=== Begin Enclosure ===
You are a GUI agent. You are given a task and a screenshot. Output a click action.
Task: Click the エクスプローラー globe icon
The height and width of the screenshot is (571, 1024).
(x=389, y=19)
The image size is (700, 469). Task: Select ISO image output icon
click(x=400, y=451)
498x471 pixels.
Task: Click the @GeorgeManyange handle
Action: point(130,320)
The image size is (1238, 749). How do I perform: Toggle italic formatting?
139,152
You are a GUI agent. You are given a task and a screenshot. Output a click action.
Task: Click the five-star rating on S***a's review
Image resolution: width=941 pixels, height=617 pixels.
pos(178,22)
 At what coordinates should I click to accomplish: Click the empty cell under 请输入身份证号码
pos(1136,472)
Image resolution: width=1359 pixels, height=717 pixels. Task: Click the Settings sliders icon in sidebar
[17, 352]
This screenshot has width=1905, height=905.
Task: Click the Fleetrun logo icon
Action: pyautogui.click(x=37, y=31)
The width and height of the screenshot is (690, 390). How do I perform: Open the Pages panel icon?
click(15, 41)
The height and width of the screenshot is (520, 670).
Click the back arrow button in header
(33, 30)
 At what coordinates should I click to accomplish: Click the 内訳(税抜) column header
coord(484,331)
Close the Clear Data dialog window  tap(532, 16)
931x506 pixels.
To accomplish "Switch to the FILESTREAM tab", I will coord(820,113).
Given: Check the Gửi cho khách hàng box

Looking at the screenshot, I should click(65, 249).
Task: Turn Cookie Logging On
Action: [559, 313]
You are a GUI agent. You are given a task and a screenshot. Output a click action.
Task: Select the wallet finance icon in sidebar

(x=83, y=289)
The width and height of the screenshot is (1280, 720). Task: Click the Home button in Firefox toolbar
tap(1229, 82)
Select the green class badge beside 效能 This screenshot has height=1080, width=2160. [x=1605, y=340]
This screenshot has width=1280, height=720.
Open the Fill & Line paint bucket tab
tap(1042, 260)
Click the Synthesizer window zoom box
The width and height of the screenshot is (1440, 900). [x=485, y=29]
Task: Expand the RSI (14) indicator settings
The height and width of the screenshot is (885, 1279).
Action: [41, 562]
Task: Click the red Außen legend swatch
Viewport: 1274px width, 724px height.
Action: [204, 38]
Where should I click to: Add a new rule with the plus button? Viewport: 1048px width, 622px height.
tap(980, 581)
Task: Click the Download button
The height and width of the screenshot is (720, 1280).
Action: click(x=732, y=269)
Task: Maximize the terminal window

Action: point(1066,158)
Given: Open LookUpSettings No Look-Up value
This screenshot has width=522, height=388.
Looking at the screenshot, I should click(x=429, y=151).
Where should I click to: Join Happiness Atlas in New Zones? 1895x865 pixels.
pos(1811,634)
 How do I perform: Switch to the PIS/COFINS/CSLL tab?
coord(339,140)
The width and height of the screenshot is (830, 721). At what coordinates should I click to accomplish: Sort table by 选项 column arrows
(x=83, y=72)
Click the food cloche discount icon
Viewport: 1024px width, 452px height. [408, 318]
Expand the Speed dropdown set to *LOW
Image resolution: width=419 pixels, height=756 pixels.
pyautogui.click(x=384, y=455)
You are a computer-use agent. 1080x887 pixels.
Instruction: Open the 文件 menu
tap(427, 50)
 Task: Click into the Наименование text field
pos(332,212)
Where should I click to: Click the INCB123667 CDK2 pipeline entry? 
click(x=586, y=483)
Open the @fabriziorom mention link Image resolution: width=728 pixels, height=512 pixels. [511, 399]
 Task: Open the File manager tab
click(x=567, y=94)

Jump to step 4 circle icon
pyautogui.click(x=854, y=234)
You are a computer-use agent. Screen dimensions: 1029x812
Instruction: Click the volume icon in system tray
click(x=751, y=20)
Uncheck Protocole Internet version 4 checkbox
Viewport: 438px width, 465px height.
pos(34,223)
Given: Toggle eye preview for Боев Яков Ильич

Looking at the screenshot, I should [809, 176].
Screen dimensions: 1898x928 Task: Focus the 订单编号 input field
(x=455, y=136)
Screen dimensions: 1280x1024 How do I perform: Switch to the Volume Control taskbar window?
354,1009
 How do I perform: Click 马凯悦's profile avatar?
=== End Enclosure ===
## [What this task involves]
Your answer must consist of every line above, reproduced exactly.

## [Written solution]
You are a GUI agent. You are given a task and a screenshot. Output a click action.
Task: Click the エクスプローラー globe icon
The height and width of the screenshot is (571, 1024).
(x=389, y=19)
The image size is (700, 469). Task: Select ISO image output icon
click(x=400, y=451)
498x471 pixels.
Task: Click the @GeorgeManyange handle
Action: point(130,320)
The image size is (1238, 749). How do I perform: Toggle italic formatting?
139,152
You are a GUI agent. You are given a task and a screenshot. Output a click action.
Task: Click the five-star rating on S***a's review
Image resolution: width=941 pixels, height=617 pixels.
pos(178,22)
 At what coordinates should I click to accomplish: Click the empty cell under 请输入身份证号码
pos(1136,472)
Image resolution: width=1359 pixels, height=717 pixels. Task: Click the Settings sliders icon in sidebar
[17, 352]
This screenshot has width=1905, height=905.
Task: Click the Fleetrun logo icon
Action: pyautogui.click(x=37, y=31)
The width and height of the screenshot is (690, 390). How do I perform: Open the Pages panel icon?
click(15, 41)
The height and width of the screenshot is (520, 670).
Click the back arrow button in header
(33, 30)
 At what coordinates should I click to accomplish: Click the 内訳(税抜) column header
coord(484,331)
Close the Clear Data dialog window  tap(532, 16)
931x506 pixels.
To accomplish "Switch to the FILESTREAM tab", I will coord(820,113).
Given: Check the Gửi cho khách hàng box

Looking at the screenshot, I should click(65, 249).
Task: Turn Cookie Logging On
Action: [559, 313]
You are a GUI agent. You are given a task and a screenshot. Output a click action.
Task: Select the wallet finance icon in sidebar

(x=83, y=289)
The width and height of the screenshot is (1280, 720). Task: Click the Home button in Firefox toolbar
tap(1229, 82)
Select the green class badge beside 效能 This screenshot has height=1080, width=2160. [x=1605, y=340]
This screenshot has width=1280, height=720.
Open the Fill & Line paint bucket tab
tap(1042, 260)
Click the Synthesizer window zoom box
The width and height of the screenshot is (1440, 900). [x=485, y=29]
Task: Expand the RSI (14) indicator settings
The height and width of the screenshot is (885, 1279).
Action: [41, 562]
Task: Click the red Außen legend swatch
Viewport: 1274px width, 724px height.
Action: [204, 38]
Where should I click to: Add a new rule with the plus button? Viewport: 1048px width, 622px height.
tap(980, 581)
Task: Click the Download button
The height and width of the screenshot is (720, 1280).
Action: click(x=732, y=269)
Task: Maximize the terminal window

Action: point(1066,158)
Given: Open LookUpSettings No Look-Up value
This screenshot has width=522, height=388.
Looking at the screenshot, I should click(x=429, y=151).
Where should I click to: Join Happiness Atlas in New Zones? 1895x865 pixels.
pos(1811,634)
 How do I perform: Switch to the PIS/COFINS/CSLL tab?
coord(339,140)
The width and height of the screenshot is (830, 721). At what coordinates should I click to accomplish: Sort table by 选项 column arrows
(x=83, y=72)
Click the food cloche discount icon
Viewport: 1024px width, 452px height. [408, 318]
Expand the Speed dropdown set to *LOW
Image resolution: width=419 pixels, height=756 pixels.
pyautogui.click(x=384, y=455)
You are a computer-use agent. 1080x887 pixels.
Instruction: Open the 文件 menu
tap(427, 50)
 Task: Click into the Наименование text field
pos(332,212)
Where should I click to: Click the INCB123667 CDK2 pipeline entry? 
click(x=586, y=483)
Open the @fabriziorom mention link Image resolution: width=728 pixels, height=512 pixels. [511, 399]
 Task: Open the File manager tab
click(x=567, y=94)

Jump to step 4 circle icon
pyautogui.click(x=854, y=234)
You are a computer-use agent. Screen dimensions: 1029x812
Instruction: Click the volume icon in system tray
click(x=751, y=20)
Uncheck Protocole Internet version 4 checkbox
Viewport: 438px width, 465px height.
pos(34,223)
Given: Toggle eye preview for Боев Яков Ильич

Looking at the screenshot, I should [809, 176].
Screen dimensions: 1898x928 Task: Focus the 订单编号 input field
(x=455, y=136)
Screen dimensions: 1280x1024 How do I perform: Switch to the Volume Control taskbar window?
354,1009
 How do I perform: Click 马凯悦's profile avatar?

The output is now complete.